The first 2PMP unit is configured to allow the first participant and the second participant to process the first private transposed matrix and the second private matrix by using a secure two-party matrix multiplication protocol, to obtain a matrix Va1 and a matrix Vb1. The matrix Va1 is stored in the first participant, and the matrix Vb1 is stored in the second participant.


The matrix Va0 computing unit is configured to allow the first participant to compute a product of the first private matrix and the first private transposed matrix, to obtain a matrix Va0.


The second 2PMP unit is configured to allow the first participant and the second participant to process the first private matrix and the second private transposed matrix by using the secure two-party matrix multiplication protocol, to obtain a matrix Va2 and a matrix Vb2. The matrix Va2 is stored in the first participant, and the matrix Vb2 is stored in the second participant.


The matrix Vb0 computing unit is configured to allow the second participant to compute a product of the second private matrix and the second private transposed matrix, to obtain a matrix Vb0.


The matrix ∂1 computing unit is configured to allow the first participant to obtain the matrix ∂1 based on the matrix Va1, the matrix Va2, and the matrix Va0.


The matrix ∂2 computing unit is configured to allow the second participant to obtain the matrix ∂2 based on the matrix Vb1, the matrix Vb2, and the matrix Vb0.


The present disclosure has the following technical effects:

    • 1) The present disclosure proposes an end-to-end cascaded three-party federated regression scheme based on the secure two-party matrix hybrid multiplication protocol, secure two-party matrix inversion protocol, and secure three-party matrix hybrid multiplication protocol. Based on modular cascaded coupling, it achieves efficient joint regression modeling, addressing the issues of high client-side computational overhead and long communication time caused by the introduction of cryptographic techniques such as homomorphic encryption, circuit obfuscation, and secret sharing, as seen in the prior art. The present disclosure provides an efficient and secure three-party matrix regression solution in a semi-honest environment.
    • 2) The present disclosure employs 2PMP and 3PMP, which support computations with float64-bit precision and offer result reliability verification, as the underlying support technologies for the entire solution. This approach resolves the problem in the prior art where the fixed-length ciphertext computation in the circuit obfuscation and homomorphic encryption schemes leads to a loss of numerical precision in floating-point computations. The present disclosure also avoids the issue of unreliable result precision due to noise encryption introduced by the differential privacy scheme. The present disclosure makes the applicability of secure matrix multiplication more versatile, with computation results having a numerical precision comparable to the centralized computation method.
    • 3) Using a matrix transformation approach with random obfuscation, the present disclosure randomly splits the input and output of each stage of computation across different participant nodes. This allows for end-to-end distributed computing with dual protection for models and data throughout the entire process without relying on third-party cloud services. It addresses the security risk in the prior art where federated learning requires interaction of a significant amount of gradient parameters, potentially leading to model leakage. It also fills the technical gap of secure three-party regression protocols in scenarios where label information is not disclosed.
    • 4) In view of complex heterogeneous data sources in multi-party joint modeling scenarios, the present disclosure establishes a standardized and unified analytical expression of multi-source heterogeneous data partitioning paradigm that covers three partitioning forms for data sets and label information: horizontal partitioning, vertical partitioning, and mixed partitioning. This further enables the quantification and standardization of the joint regression modeling method.
    • 5) The present disclosure carries out model parsing based on the random mixed partitioning form of data sets in scenarios with distributed multi-source heterogeneous data sources, and designs a unified paradigm for quantified regression models covering three partitioning scenarios: horizontal partitioning, vertical partitioning, and mixed partitioning. This enhances the versatility of the solution for secure three-party linear regression problems.

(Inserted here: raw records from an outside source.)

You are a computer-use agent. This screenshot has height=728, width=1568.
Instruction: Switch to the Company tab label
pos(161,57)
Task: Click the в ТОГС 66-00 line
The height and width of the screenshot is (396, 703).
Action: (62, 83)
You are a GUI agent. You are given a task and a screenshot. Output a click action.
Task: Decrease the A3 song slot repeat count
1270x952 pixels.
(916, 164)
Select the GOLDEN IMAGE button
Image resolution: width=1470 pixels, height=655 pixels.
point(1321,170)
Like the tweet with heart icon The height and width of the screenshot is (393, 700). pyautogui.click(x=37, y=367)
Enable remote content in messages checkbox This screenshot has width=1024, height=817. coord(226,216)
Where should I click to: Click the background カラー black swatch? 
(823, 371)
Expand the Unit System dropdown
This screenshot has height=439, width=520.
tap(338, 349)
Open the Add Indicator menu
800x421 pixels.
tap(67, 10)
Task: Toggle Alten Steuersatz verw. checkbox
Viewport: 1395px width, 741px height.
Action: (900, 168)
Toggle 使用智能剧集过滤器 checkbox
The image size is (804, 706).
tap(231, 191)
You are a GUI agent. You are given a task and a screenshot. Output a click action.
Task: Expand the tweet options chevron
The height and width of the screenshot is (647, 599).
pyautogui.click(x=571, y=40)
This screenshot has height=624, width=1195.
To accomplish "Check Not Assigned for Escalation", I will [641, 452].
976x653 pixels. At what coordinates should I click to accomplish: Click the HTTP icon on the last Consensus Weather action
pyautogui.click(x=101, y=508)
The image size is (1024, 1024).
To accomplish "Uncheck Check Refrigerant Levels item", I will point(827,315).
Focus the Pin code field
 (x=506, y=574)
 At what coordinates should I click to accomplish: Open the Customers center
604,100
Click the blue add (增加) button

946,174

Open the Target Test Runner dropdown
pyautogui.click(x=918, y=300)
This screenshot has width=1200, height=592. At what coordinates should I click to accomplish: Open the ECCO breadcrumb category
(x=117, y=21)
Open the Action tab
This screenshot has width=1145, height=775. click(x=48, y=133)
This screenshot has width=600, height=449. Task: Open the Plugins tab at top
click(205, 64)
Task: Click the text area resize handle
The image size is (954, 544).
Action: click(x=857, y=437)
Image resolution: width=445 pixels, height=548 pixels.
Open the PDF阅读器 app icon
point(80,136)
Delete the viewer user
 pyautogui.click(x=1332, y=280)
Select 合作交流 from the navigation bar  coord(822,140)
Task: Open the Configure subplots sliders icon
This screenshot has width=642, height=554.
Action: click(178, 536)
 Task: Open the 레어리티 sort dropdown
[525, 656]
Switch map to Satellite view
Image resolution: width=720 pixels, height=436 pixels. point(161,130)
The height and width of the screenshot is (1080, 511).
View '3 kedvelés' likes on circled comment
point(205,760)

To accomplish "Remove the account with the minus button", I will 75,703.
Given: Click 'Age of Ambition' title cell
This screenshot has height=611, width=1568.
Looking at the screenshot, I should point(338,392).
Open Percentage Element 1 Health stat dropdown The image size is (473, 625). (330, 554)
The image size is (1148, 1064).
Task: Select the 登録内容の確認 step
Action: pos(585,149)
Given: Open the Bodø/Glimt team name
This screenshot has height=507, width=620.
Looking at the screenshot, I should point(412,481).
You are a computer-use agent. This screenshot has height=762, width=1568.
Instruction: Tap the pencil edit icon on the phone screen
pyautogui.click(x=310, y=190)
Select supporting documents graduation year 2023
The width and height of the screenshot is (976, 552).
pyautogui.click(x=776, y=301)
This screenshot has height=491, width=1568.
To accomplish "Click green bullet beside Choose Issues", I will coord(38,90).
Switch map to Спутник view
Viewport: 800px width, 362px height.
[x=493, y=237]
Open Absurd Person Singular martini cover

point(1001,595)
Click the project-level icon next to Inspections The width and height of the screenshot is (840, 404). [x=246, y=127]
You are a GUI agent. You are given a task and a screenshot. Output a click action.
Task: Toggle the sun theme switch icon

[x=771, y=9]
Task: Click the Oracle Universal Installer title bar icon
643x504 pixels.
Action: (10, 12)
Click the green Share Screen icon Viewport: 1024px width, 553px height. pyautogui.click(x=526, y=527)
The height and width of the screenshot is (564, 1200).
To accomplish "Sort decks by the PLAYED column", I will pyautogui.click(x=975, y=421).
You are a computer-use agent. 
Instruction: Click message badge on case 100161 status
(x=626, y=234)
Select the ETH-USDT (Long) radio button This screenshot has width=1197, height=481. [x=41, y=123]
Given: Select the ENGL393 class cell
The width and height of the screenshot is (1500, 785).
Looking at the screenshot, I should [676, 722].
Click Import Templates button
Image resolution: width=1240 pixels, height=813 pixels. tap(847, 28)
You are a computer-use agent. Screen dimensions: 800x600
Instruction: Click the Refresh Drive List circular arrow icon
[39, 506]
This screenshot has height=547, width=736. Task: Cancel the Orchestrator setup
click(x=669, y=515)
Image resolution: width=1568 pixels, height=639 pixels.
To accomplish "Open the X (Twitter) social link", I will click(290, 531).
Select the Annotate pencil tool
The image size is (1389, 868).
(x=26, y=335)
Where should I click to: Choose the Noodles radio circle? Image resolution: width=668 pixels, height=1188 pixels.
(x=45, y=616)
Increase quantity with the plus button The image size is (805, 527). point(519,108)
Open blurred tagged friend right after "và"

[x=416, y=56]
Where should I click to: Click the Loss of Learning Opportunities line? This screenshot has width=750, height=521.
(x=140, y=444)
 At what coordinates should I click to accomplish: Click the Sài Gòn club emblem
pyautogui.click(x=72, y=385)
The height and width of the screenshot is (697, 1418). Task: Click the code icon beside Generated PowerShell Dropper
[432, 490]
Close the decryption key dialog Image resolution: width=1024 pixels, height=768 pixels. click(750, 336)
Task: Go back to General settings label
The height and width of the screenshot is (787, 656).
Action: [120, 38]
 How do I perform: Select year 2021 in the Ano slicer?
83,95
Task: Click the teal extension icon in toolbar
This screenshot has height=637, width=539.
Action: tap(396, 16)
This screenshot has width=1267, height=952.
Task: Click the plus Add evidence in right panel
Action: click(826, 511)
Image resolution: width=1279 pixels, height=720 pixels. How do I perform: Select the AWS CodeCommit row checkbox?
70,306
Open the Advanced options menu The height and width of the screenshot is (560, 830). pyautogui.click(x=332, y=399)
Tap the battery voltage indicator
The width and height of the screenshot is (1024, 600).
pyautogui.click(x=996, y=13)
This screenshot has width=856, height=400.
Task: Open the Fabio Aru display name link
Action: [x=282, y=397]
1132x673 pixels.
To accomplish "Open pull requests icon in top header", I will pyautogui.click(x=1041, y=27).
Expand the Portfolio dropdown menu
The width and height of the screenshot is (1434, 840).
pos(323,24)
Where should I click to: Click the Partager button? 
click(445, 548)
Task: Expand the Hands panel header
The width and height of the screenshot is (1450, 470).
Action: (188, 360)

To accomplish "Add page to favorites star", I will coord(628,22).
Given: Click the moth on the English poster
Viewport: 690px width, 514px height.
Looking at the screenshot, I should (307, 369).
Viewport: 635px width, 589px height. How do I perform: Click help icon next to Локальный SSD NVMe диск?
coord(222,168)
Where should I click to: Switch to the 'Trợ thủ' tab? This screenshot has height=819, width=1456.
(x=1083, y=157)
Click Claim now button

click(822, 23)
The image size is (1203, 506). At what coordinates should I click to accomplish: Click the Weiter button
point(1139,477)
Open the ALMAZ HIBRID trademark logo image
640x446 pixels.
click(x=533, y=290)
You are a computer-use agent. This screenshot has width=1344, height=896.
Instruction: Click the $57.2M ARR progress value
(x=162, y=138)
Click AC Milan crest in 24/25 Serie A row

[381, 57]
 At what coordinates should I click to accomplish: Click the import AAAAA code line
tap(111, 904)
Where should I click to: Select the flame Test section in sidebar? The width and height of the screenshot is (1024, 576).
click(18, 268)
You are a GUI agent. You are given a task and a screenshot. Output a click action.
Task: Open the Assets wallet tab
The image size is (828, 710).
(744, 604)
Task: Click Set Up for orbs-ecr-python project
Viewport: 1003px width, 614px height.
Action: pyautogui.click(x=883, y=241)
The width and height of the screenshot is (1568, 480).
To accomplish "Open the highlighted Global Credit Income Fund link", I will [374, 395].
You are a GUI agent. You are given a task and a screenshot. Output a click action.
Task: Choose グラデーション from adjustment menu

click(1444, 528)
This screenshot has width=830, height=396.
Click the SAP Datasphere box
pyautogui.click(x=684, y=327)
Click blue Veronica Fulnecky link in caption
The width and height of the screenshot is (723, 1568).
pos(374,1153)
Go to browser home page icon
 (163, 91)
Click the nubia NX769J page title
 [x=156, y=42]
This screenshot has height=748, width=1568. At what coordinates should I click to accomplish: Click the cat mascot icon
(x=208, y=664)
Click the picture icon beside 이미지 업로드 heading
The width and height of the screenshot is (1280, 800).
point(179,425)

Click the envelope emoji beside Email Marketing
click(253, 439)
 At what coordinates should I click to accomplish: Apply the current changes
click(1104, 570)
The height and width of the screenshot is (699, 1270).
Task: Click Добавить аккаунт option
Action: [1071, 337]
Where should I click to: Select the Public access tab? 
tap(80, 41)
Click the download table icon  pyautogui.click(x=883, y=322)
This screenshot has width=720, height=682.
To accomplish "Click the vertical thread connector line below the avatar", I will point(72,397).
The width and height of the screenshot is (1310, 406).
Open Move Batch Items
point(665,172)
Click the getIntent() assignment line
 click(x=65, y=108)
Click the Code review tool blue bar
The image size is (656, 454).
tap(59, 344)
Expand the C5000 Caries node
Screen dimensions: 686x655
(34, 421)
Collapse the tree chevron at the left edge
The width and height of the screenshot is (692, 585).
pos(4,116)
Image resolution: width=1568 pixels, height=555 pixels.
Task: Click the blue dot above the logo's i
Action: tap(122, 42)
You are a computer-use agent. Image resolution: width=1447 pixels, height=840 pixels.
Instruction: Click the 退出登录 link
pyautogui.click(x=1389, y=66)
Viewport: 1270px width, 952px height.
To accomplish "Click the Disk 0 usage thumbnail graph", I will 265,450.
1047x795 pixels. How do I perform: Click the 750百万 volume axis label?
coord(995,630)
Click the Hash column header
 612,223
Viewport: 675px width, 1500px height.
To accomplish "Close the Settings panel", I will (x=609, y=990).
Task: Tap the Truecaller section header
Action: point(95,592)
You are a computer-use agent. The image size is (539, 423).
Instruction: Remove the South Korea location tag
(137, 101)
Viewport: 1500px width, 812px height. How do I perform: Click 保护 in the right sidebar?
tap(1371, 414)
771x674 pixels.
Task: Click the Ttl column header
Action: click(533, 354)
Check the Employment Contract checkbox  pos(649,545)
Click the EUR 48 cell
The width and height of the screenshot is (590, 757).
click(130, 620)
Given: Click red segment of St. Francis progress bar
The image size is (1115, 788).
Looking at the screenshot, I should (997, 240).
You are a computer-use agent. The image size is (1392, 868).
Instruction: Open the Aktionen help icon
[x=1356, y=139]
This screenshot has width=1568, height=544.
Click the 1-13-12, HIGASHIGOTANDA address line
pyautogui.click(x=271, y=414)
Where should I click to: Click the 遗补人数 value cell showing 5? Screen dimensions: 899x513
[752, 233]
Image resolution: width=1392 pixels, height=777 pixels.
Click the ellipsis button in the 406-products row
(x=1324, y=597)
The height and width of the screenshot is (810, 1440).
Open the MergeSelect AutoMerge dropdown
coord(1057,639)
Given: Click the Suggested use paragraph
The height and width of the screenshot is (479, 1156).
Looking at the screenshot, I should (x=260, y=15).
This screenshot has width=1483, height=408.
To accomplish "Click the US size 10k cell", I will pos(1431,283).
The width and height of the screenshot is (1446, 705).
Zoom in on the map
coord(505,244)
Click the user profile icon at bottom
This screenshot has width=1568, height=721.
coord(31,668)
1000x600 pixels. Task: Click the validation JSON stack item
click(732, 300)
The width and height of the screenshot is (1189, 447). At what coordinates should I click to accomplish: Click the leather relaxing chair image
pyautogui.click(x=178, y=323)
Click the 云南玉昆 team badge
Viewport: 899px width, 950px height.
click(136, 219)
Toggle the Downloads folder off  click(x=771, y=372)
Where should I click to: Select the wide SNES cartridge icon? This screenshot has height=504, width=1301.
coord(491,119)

Each embodiment in the description is described in a progressive mode, each embodiment focuses on differences from other embodiments, and references can be made to each other for the same and similar parts between embodiments. Since the system disclosed in an embodiment corresponds to the method disclosed in an embodiment, the description is relatively simple, and for related contents, references can be made to the description of the method.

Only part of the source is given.